Strip the pictures, then copy the remaining data exactly as it stands.

─── RECORDS PROVIDED

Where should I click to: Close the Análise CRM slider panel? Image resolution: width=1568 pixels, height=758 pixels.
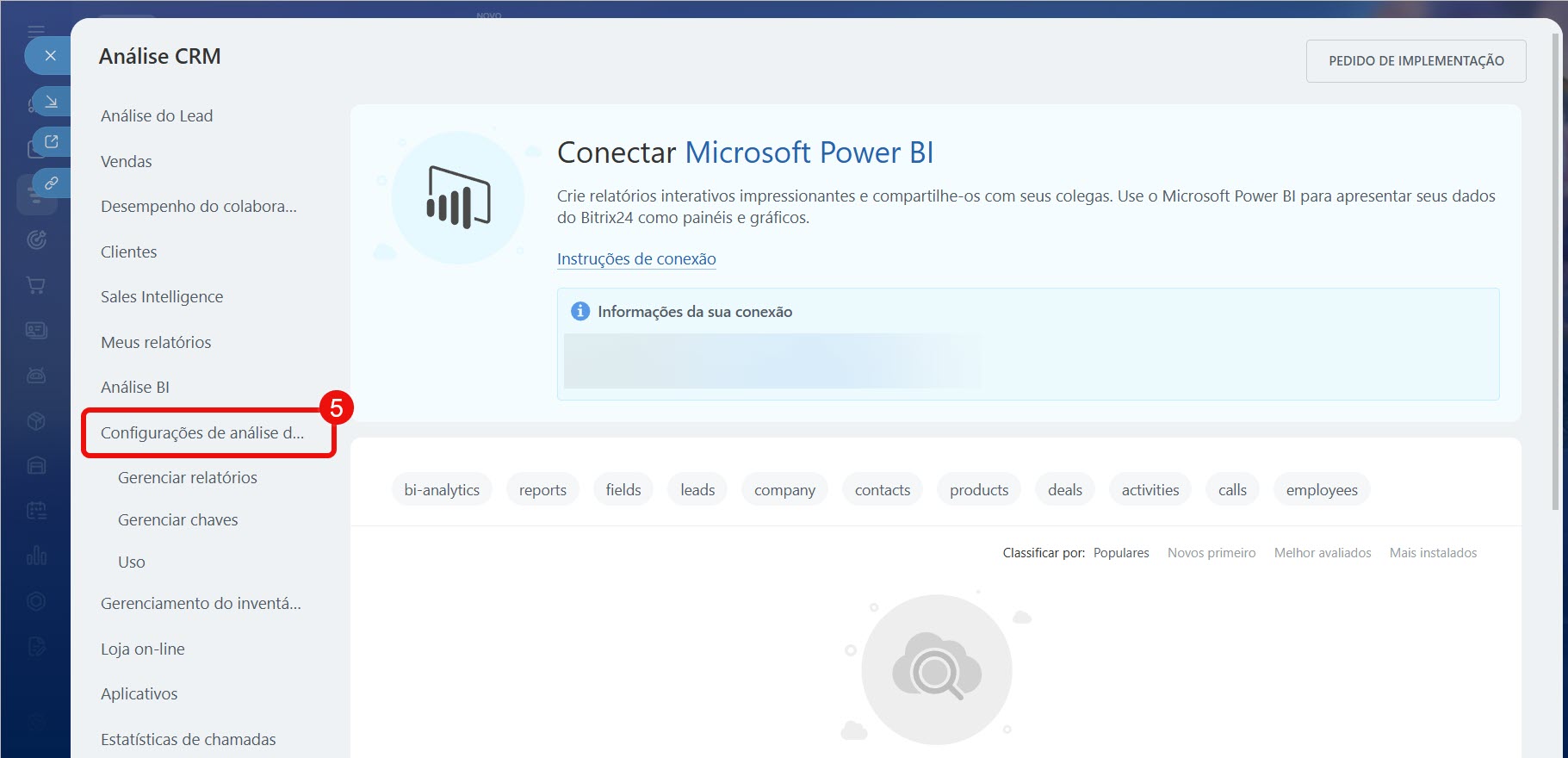click(x=50, y=56)
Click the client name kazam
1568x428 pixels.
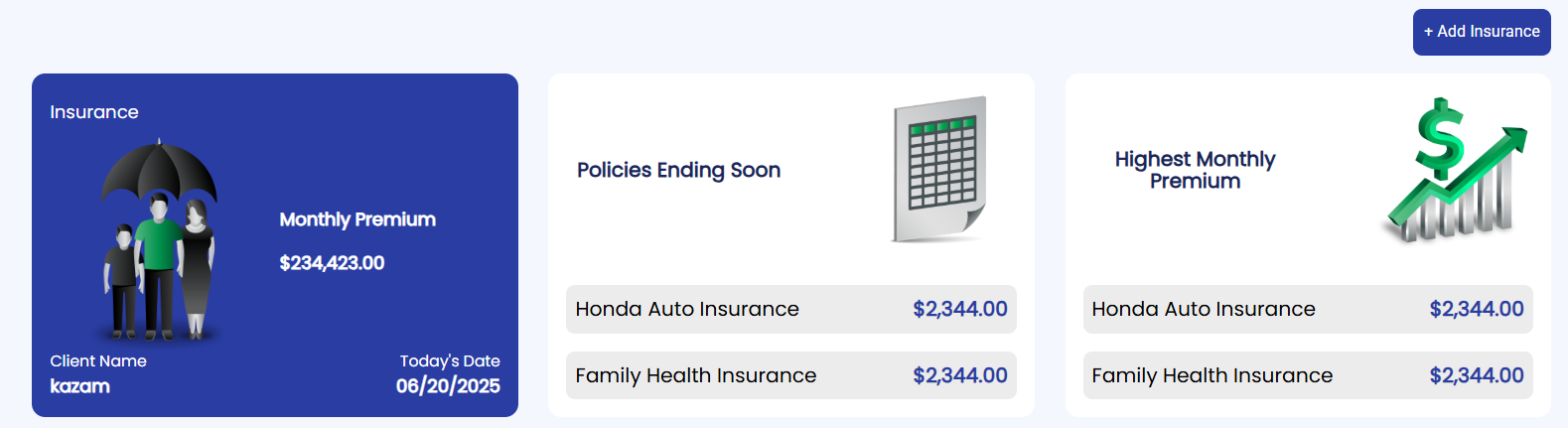(x=80, y=386)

──────

TASK RESPONSE:
Where should I click to: Close the Análise CRM slider panel? Image resolution: width=1568 pixels, height=758 pixels.
click(x=50, y=56)
Click the client name kazam
1568x428 pixels.
(x=80, y=386)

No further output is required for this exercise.